The husband of a friend of mine is a serious gardener with years and years of experience, and I always use his transplant method for tomatoes.  This formala is like a Cook’s Illustrated recipe – just do exactly what it says, don’t deviate from the plan, and you’ll get a great result.

Peter’s Perfect Tomatoes

When you transplant into your garden do the following:

  1. Dig a hole as deep as the seedling height and twice as wide as widest set of leaves.
  2. Fill the hole 1/2 way with a 50/50 combination of peat moss and composted manure.
  3. Water the mix and make a thick mud.  The water should contain a transplant fertilizer (organic or chemical – your choice)
  4. Plant the seedling in the mud and bury it past the original seedling leaves.  The tomato will sprout new roots from the buried stem.
  5. Water as required for the rest of the summer but do not fertilize again – the tomato has everything it will need for the entire season.

Your tomatoes will go gangbusters – trust me!  Heirlooms in particular really like it.

Last summer my husband built raised beds out of Trex, the deck material.  They turned out really well, and a few days ago I posted this pic on The Easy Garden Forum.  If you click over to there in the  course of a few pages my husband and I answer questions about how they were built.

Seed Starting has just about finished up; we have a metal shelf unit set up in the garage with two sets of grow lights on chains.  The seed trays with covers are on heat mats 24/7 until germination, then the covers are removed and the mat turned off because the ideal temp for seedling is about 60-70 degrees F.

The mats speed up germination by increasing the soil temps about 10-20 degrees F above the air temperature, and a thermomater helps me keep tabs on the temps (see white disc on the right).   Here we have heirloom tomatoes on the top left, already sprouted, and on the top right are 3 types of basils, 2 types of peppers & some jalapeno chilis.

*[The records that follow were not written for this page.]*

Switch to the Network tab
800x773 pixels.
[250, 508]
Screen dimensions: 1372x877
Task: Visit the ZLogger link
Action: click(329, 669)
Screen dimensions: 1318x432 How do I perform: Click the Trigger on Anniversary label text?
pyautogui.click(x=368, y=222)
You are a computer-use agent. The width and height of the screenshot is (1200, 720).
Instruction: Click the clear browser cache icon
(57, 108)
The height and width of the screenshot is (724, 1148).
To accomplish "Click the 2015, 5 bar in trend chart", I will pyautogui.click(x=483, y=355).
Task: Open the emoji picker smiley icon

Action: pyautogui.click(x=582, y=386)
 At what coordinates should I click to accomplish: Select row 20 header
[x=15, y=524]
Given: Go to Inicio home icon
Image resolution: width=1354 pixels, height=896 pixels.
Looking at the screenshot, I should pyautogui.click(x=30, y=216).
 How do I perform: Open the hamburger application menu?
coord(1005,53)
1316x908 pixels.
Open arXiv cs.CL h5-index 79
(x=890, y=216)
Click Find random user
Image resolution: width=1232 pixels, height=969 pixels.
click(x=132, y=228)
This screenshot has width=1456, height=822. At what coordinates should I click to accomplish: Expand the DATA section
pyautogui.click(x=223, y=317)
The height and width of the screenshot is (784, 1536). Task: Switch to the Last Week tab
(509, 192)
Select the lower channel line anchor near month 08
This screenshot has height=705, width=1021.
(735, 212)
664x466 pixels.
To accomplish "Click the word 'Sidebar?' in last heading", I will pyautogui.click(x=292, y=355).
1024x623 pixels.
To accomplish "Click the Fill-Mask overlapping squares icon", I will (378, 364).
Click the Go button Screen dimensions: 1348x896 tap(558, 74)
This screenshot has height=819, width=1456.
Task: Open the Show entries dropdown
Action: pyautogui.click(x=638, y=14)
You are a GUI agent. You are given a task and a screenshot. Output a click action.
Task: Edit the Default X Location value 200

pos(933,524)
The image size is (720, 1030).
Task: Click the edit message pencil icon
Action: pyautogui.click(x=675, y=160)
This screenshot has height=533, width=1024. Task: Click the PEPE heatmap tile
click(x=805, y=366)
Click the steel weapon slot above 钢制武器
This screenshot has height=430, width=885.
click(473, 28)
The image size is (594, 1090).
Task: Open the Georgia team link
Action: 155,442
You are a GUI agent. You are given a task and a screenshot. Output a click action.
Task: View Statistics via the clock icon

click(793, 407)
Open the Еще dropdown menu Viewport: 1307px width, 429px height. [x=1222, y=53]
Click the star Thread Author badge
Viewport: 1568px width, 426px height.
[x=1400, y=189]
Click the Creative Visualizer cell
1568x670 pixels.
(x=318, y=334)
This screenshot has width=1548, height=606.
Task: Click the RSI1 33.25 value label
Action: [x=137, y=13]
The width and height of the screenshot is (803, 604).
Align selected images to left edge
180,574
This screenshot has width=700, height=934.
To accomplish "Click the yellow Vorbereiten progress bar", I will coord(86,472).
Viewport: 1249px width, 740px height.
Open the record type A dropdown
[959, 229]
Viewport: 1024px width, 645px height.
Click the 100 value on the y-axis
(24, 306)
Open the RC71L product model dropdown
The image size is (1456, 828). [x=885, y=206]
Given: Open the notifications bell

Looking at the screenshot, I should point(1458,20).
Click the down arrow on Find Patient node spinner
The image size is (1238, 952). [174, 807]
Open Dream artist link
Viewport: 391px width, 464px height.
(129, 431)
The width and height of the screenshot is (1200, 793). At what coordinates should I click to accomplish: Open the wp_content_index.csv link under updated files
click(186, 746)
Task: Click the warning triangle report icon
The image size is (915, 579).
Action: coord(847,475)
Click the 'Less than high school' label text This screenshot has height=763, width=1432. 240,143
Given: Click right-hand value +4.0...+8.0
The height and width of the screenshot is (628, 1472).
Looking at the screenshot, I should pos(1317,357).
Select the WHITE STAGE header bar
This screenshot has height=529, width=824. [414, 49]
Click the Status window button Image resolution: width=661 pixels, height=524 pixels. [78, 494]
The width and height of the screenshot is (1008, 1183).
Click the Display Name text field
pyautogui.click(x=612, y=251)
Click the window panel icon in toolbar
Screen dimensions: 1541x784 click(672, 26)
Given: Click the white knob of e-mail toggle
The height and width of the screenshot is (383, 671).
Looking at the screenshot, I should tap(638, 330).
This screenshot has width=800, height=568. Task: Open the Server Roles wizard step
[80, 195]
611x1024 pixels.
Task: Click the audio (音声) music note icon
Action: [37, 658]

Bottom right are cantaloupe, summer squash and watermelon and an ornamental annual flower called Castor Bean (var. “Carmencita”).  The lights are on timers for 18 hours a day so that by the time a seedling is ready to go into the ground its nice and stocky.  

Last month the early spring, cold hardy seeds were started (kale, lettuce, swiss chard, broccoli de rabb and scallions) and those have already been transplanted outside.  Those seeds will germinate in temps as low as 50-60 degree F, so with the heat mats I was able to start seeds even though the air temperature during March was in the low 40’s.  The raab is already in the garden, and swiss chard (below) will be ready to transplant in another few days.